While the dollar has yet to show signs of topping out, sentiment did try to improve ahead of the weekend. Despite the stand-off over Trump’s plans to nominate a replacement for the Supreme Court in the last weeks before what could become an ugly election, Democrats, caught on the backfoot by Trump’s recovery in the polls, are drawing up plans for a new but relatively small $2.4 trillion stimulus and Trump’s Secretary of Treasury Mnuchin made positive comments on the prospects for negotiations. 

Gold dropped below $1900/oz but managed to find support ahead of key support at $1837/oz, the 38.2% retracement of the March to August rally. Silver, which as mentioned recorded its second bear market (a 20% movement from the recent peak), saw its relative value against gold tank to a near two-month low.

In the short-term, both metals will be facing some headwinds from the recent drop in inflation expectations leading to rising real yields as well as the strong dollar and the recent high correlation with stocks, which may cause it to continue to trade nervously ahead of the November U.S. election.

It does highlight how markets across different asset classes continue to show a high level of correlation. Given the latest price movements it is very clear to see what power the dollar holds over the market with regards to overall level of risk appetite. It is therefore probably not surprising to find that several different markets from the S&P 500 and AUDUSD to gold, oil and coffee all managed to find support and attempted a bounce from their 100-day moving average.

Source: Saxo Group

Another casualty of the renewed dollar strength and with that lower risk appetite was copper. The white metal’s impressive recovery from the March low had already started to slow with the price of HG copper struggling to extend its gains beyond $3.1/lb. The rally seen across industrial metals, not least copper, in recent months has been driven by a post-pandemic recovery in Chinese demand supported by credit and scattered supply disruptions.

While the fundamental outlook remains supportive, the lack of fresh upward catalysts and an elevated net-long position held by speculators such as hedge funds and CTAs helped drive a correction to $2.91/lb this past week. Depending on the resilience among speculators and developments elsewhere, the price correction can potentially extend further towards the early August low at $2.77/lb.

Despite several headwinds, crude oil managed to avoid the selling seen across other commodities. While down on the week, it still managed to put up a defence despite doubts about the rebound in demand with lockdown measures on the rise, together with the risk of rising supply and the stronger dollar. All perhaps signs that the market had taken note of the strong verbal intervention given by the Saudi Energy Minister Prince Abdulaziz bin Salman.
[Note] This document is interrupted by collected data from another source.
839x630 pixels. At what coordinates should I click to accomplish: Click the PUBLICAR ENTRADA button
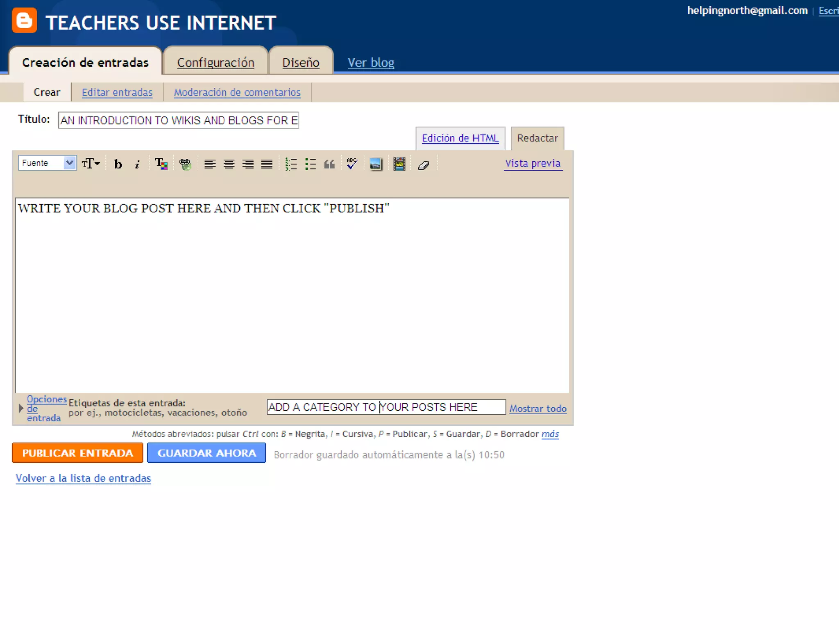[77, 453]
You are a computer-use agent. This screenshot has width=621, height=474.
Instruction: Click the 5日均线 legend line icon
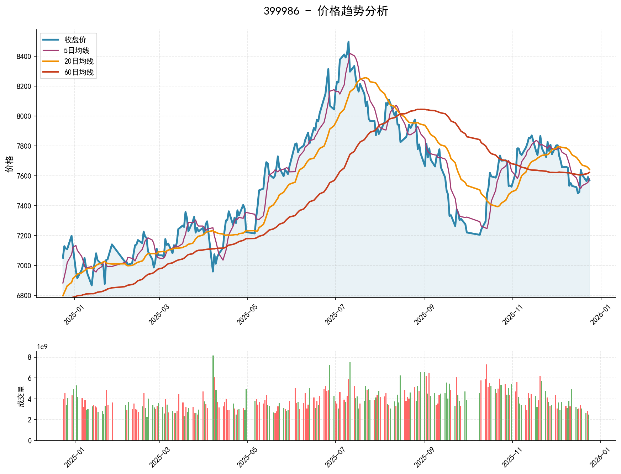[50, 51]
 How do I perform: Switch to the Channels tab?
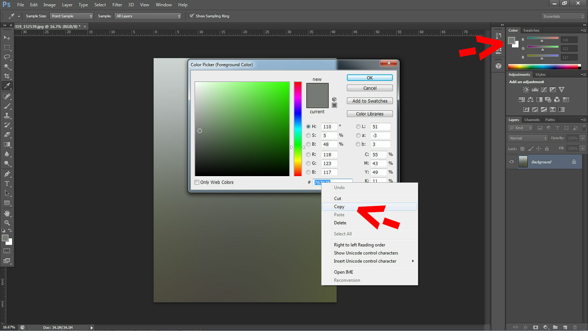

At the recent OPEC+ meeting he condemned members that tried to get away with pumping too much crude while also challenging short sellers in the futures market who in the week to September 11 held a combine 250 million barrel short in WTI and Brent crude oil.

Additional support came from an across the board weekly drop in U.S. crude oil and product stocks and a monthly survey from the Dallas Fed in which they asked 160 executives from the oil and gas firms questions about the current state of the market. Some 66% replied that U.S. production had already peaked, and the vast majority needed a WTI price above $50/b in order to substantially increase the U.S. oil rig count. On that basis, with the current lack of progress towards higher prices, we may see a further drop in U.S. oil production over the coming months.

Lower U.S. production and elevated stock levels around the world have supported a reduction in WTI’s discount to Brent to less than two dollars per barrel. Overall, however, we remain skeptical about crude oil’s short-term ability to move higher and as per the chart below Brent crude is currently stuck in a range between $39.50/b to the downside, while resistance is at $43.60/b where both the 50 and 200-day moving averages meet.